── Bacaan yang Disediakan
Halaman

Jumat, 13 Juli 2018

INDONESIA–ku, demi sebuah kursi serba dan anéka mégatéga


INDONESIA–ku, demi sebuah kursi serba dan anéka mégatéga

Namanya Indonesia kawan, semakin berpengalaman menyelenggarakan pemilihan umum, malah semakin banyak membuat ‘salah administrasi’. Semakin UU diperbarui dengan seksama sesuai selera penguasa pada periode ybs. Bisa terjadi sebagai titipan dari pihak yang nyata kuasanya.

Proses pesta demokrasi sudah bisa ditebak langkah konstitusionalnya. Tata niaga politik tetap mengandalkan segala cara untuk meraih sebuah kemenangan. Semakin banyak pasal, menunjukkan pelaku pesta demokrasi harus banyak akal.

Praktik akal bulus sampai guna akal-akalan, sebagai alternatif utama. Lebih aman jika sudah sesuai skenario, konspirasi, rekayasa dari investor politik multinasional maupun internasional.

Bagaimana calon pemilih yang tak sesuai peta politik di dapil atau TPS. Pihak dimaksud sudah ahli agar ybs dianggap lalai menggunakan hak pilihnya. Ini kasus recehan, tapi berdaya guna dan berhasil guna.
────
Rangkaian Latihan:
a) Menurut bacaan, apa tujuan tata niaga politik tetap mengandalkan segala cara? Jawablah dalam satu hingga tiga kalimat.
b) Jawablah pertanyaan berikut berdasarkan bacaan.
(i) Pada hari dan tanggal apa tulisan ini dimuat?
(ii) Apa yang disebut sebagai alternatif utama?
(iii) Bagaimana bacaan menggambarkan kasus calon pemilih yang dianggap lalai menggunakan hak pilihnya?
c) Ubahlah paragraf bacaan yang diawali "Proses pesta demokrasi sudah bisa ditebak" menjadi daftar singkat tanpa menghilangkan fakta pokoknya.
── Materi yang Ditampilkan
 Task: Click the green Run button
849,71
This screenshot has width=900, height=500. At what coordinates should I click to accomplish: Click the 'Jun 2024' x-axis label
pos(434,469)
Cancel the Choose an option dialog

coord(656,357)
────
Hasil Latihan:
a) Menurut bacaan, tata niaga politik tetap mengandalkan segala cara untuk meraih sebuah kemenangan.

b)
(i) Jumat, 13 Juli 2018.
(ii) Praktik akal bulus sampai guna akal-akalan.
(iii) Sebagai kasus recehan, tetapi berdaya guna dan berhasil guna.

c)
- Langkah konstitusional dalam proses pesta demokrasi sudah bisa ditebak.
- Tata niaga politik tetap mengandalkan segala cara untuk meraih kemenangan.
- Semakin banyak pasal menunjukkan bahwa pelaku pesta demokrasi harus banyak akal.